In spite of its multitudinous jokes, puns and one-liners, the material of the book is grim. Aldo Benjamin is paraplegic, in a wheelchair, and recently released from prison when we meet him. His friend Liam is a failed writer, an accidental policeman, and separated from his wife and child. Male crisis is the book’s material. Liam, a writer who has failed at all his previous projects, now realises that he has his ‘natural subject’ in Aldo:

The last cigarette shaken out of the soft pack of ideas: my sad old friend, who I’d met in 1990 – a two-decade gestation period. Other people were mere vapour to me, but I knew his inadequacies by heart. No facile invention necessary; I’d give readers the realest person I knew. Of course, his life was anything other than ‘the way we live now’. Nobody lives like him and lives to tell the tale. I’d tell his tale! I’d curate an exhibition of his foibles and follies. I felt luminous, intrepid, like a correspondent embedded in hell. I was going to make my report. Finally! My natural subject. (70-1)

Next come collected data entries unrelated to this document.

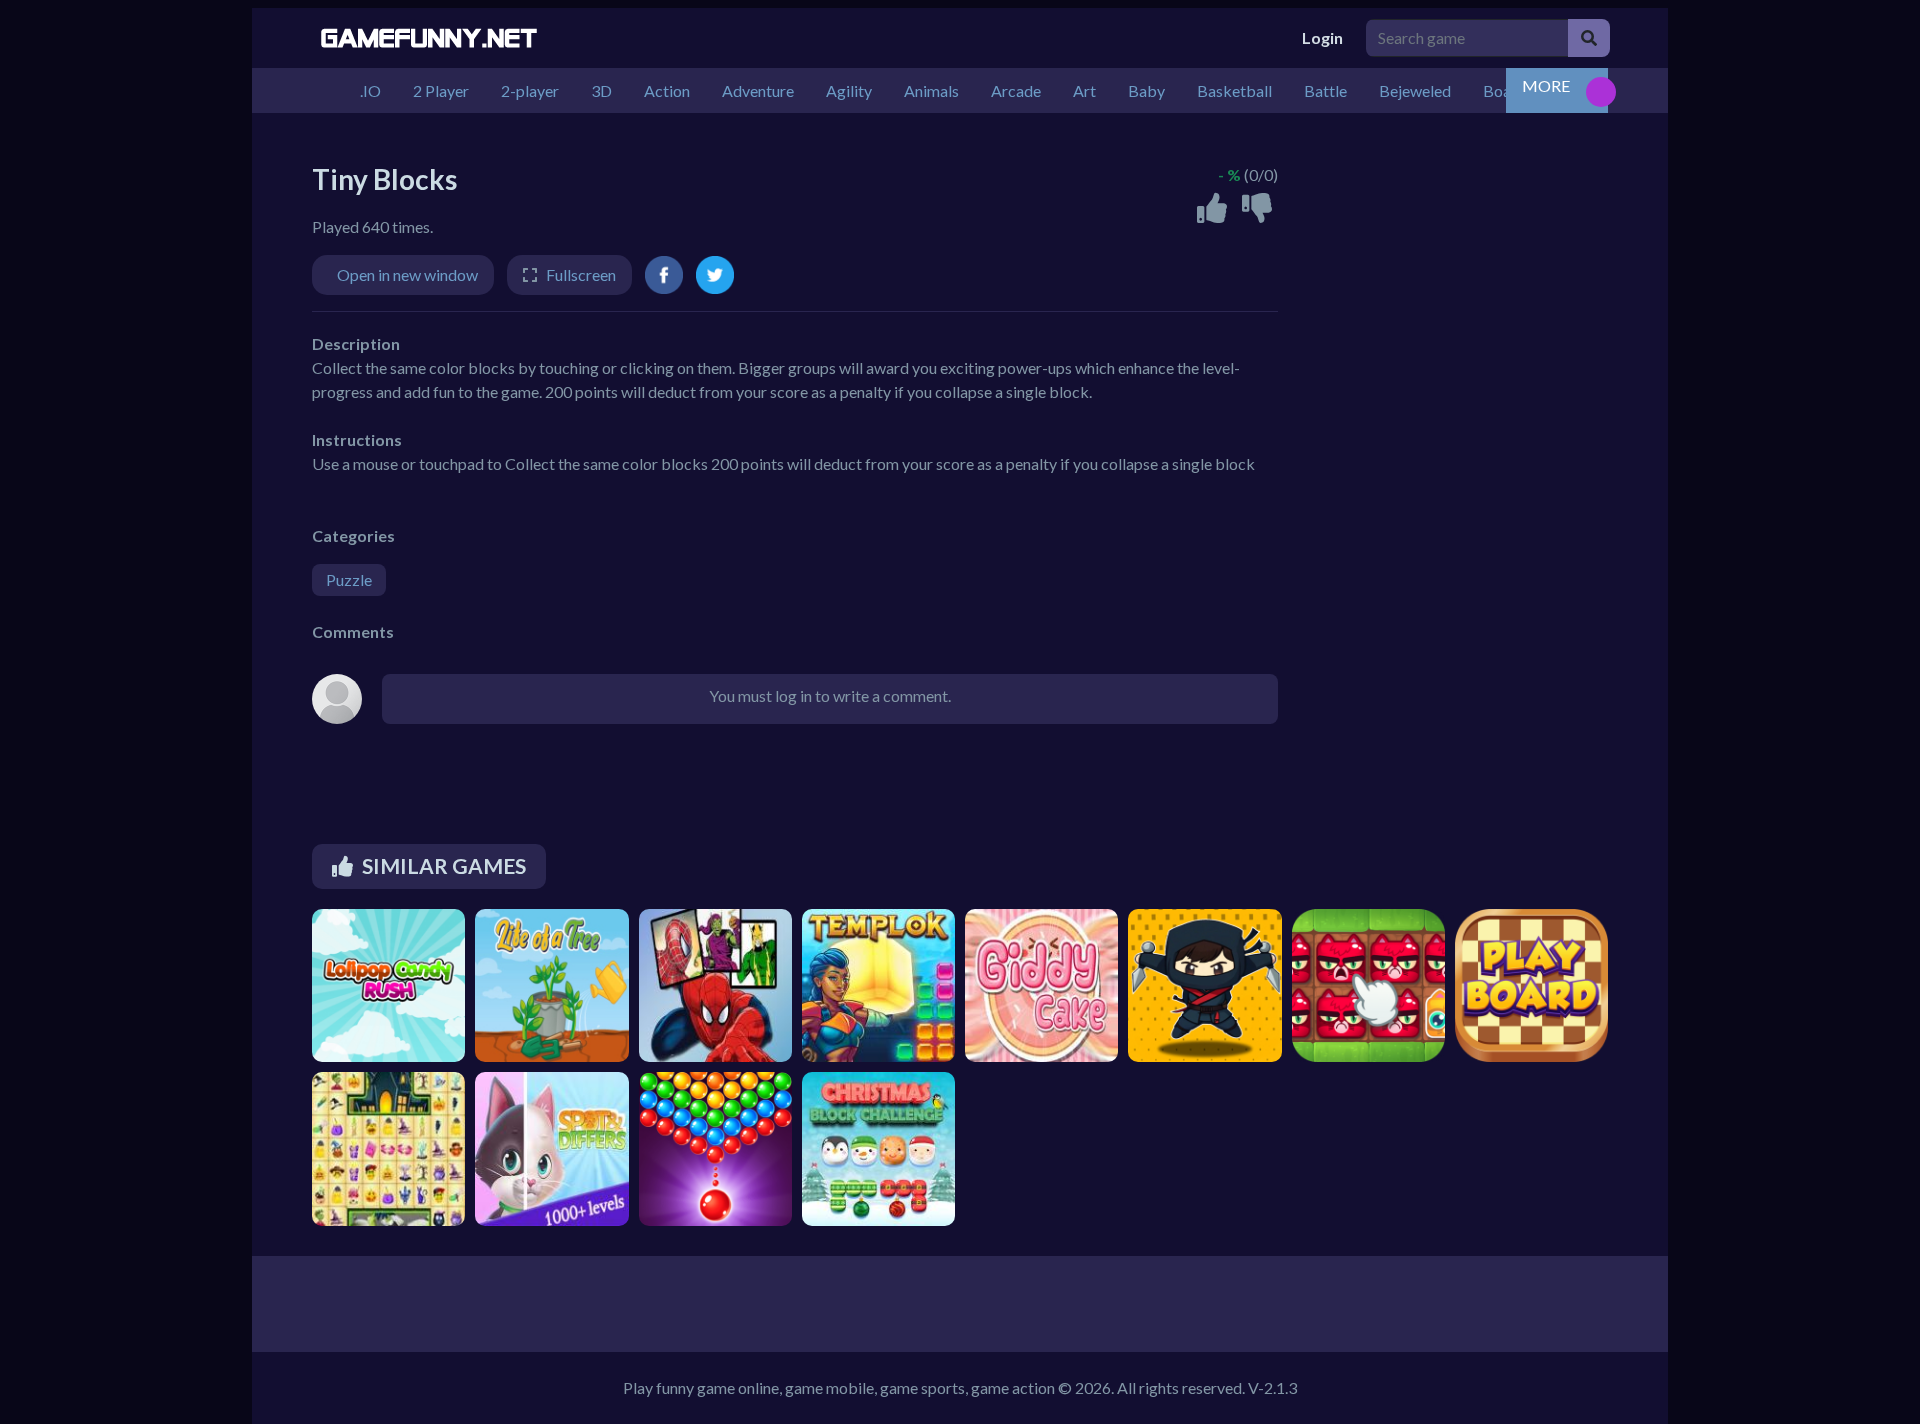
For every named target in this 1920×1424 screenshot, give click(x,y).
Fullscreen (581, 274)
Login (1322, 37)
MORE (1546, 85)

Part of the book is Liam’s manuscript, provisionally titled Aldo Benjamin, King of Unforced Errors, the story of Aldo’s catastrophic career of big ideas coming to grief. Another chunk, occupying 160 pages of the total 435, is an address by Aldo to the court at his trial for murder, and this was the section that gave me most trouble, because undiluted Aldo is pretty hard to take. His is a whirlpool ego that sucks everyone into it and dashes most of them against the rocks, and once you learn that – very early on – there’s not much more to be said or shown. It may be that this section shows us a deeper and more complex version of Aldo. I can’t say; I was deafened, dizzied, swamped by verbiage.

Perhaps, I thought, this is today’s version of the picaresque novel. Instead of a Tristram Shandy or a Don Quixote travelling far and wide, we have the travels within the ego of an extreme personality in a world that that he stubbornly resists, even though it holds all the cards.

Aldo Benjamin is a character who was edited out of A Fraction of the Whole and who now has a book all to himself. Surely Toltz has worked this vein out. It will be interesting to see where he goes from here.

8 thoughts on “Steve Toltz: Quicksand

  1. As a rule we try not to write about books we really didn’t like. But in this case as I said it’s a question not of the writer’s ability but of the changing zeitgeist, and we thought it was interesting from that point of view. As I said, many people will love the book – and it has had some great reviews from people with more critic credentials than we have!

  2. Yes perhaps you’re right about “changing Zeitgeist.” Doesn’t sound like something I’d enjoy but it’s probably a generational thing.

  3. I don’t think this is for me either, as the style and subject matter would probably weigh me down. It’s very useful to read your review, though.